In conclusion, in this study, the accuracy of the PAH assessed by a specialist was 93%, while that assessed by AI was 78%. This suggests that AI prediction may still need a monitoring by specialists.
This paper is conducted on a small group randomly selected from a single center, and it should not be interpreted as AI can be a tool to predict BA or PAH on behalf of pediatric endocrinologists, and AI companies should avoid using the paper commercially.


Conflict of interest

No potential conflict of interest relevant to this article was reported.

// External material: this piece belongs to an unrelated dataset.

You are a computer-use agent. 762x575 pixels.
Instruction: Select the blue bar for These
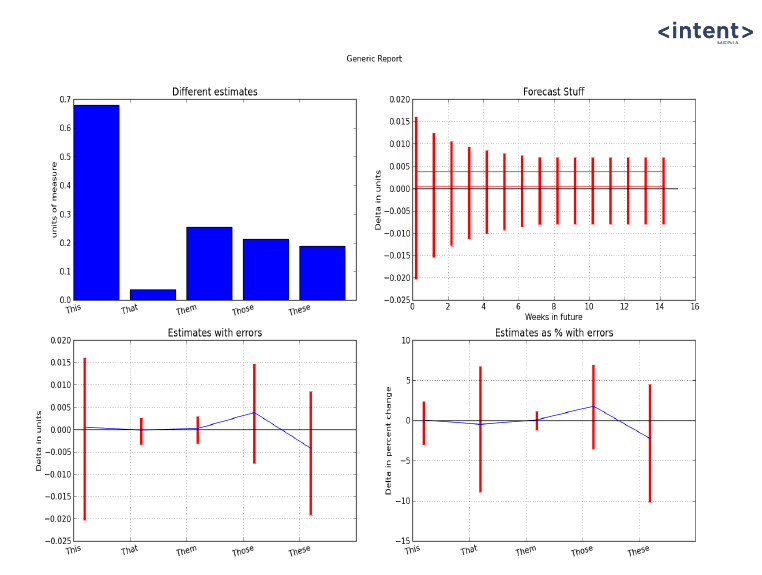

This study received no specific grant from any funding agency in the public, commercial, or not-for-profit sectors.

Fig. 1.
Bland-Altman plot of specialist and artificial intelligence (AI). FAH, final adult height; PAH, predicted adult height; SD, standard deviation.
Table 1.
Baseline characteristics of study population
Variable Male (n=73)
Female (n=117)
Value z Value z
Chronologic age (yr) 10.3±1.3 - 9.2±1.3 -
Height (cm) 141.9±9.2 -0.15±1.18 136.6±8.4 0.03±1.04
Weight (cm) 38.7±8.8 -0.07±1.01 33.4±7.7 0±1.09
BMI (kg/m2) 19±2.8 0.06±1.03 17.8±2.9 0.06±1.03
Midparental height (cm) 172±3.6 -0.45±0.66 160.2±3.7 -0.18±0.75
Final adult height (cm) 173±5.2 -0.28±0.93 160.5±5.2 -0.14±1.04

Values are presented as mean±standard deviation.

BMI, body mass index.

Table 2.
Difference of bone age, final adult height, and predicted adult height between specialist and AI group
Variable Male (n=73)
Female (n=117)
Specialist AI P value Specialist AI P value
Bone age (yr) 10.7±2 11±1.7 <0.001 10.6±1.2 9.8±1.7 <0.001
Predicted adult height (cm) 174.8 175.8 <0.001 159.3 160.5 <0.001
Predicted adult height (z) 0.04 0.22 <0.001 -0.38 -0.15 <0.001
FAH-PAH (cm) -1.8 -2.8 <0.001 1.2 0 <0.001

Values are presented as the mean±standard deviation.

AI, artificial intelligence; FAH, final adult height; PAH, predicted adult height.

Boldface indicates a statistically significant difference with P<0.05.